One of the simplest recipes I used to make before becoming vegan was spaghetti with garlic and olive oil. Although it’s vegan all by itself, I recommend using whole wheat pasta for added nutrition and fiber. Many people, including myself, don’t like whole wheat pasta at first. Of course, there are other choices of whole-grain pastas, such as brown rice, spelt, Ezekiel Organic Sprouted Grain Pasta, etc. You should really give them a chance, because they are much healthier.
Of course, if you want to be low-fat, it may not be the best choice, because so much of the taste comes from the olive oil.
But what do you do if your favorite recipe contains animal products such as anchovies or meat-based sauces?
There are still no vegan substitute for anchovies, or for most meats, and once you have been vegan a while, you don’t really miss them them at all. You need to stay away from fish, meats and cheeses long enough to lose your memory of what they taste like.
Anchovies are more than anything else, salty, and although it’s not necessarily healthy, you can use a coarse salt to give you the sense of anchovies. Or you may be able to just use another briny ingredient, such as capers or olives, to take the place of anchovies.

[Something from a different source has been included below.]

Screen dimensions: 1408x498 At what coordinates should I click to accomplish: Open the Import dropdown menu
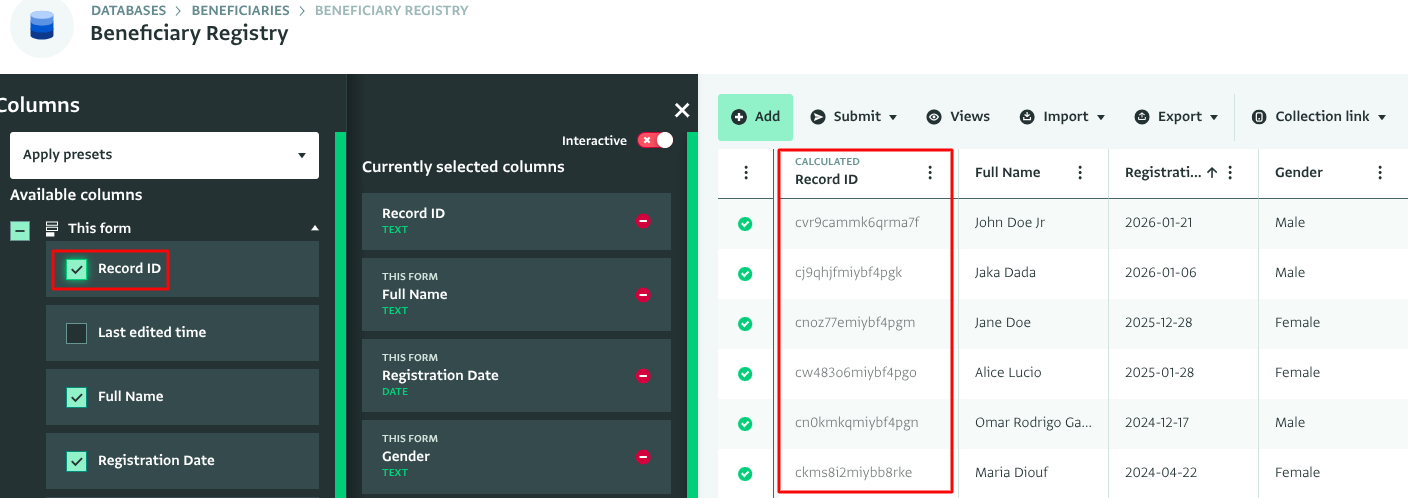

Another common question is what to substitute for cheese in pasta sauces, and again, the answer will surprise you: Coarse sea salt (to taste), Nutritional Yeast, Miso, nothing at all
Take the pesto above, for example. I used to make it with 1/4 cup of Pecorino Romano cheese, but now I use 2-3 TB of Miso, RedStar nutritional yeast, or even a little bit of Marmite! And if you don’t want to use oil, you can use olives instead. In fact, you can make pesto out of virtually any combination of fresh vegetables, herbs, nuts, etc.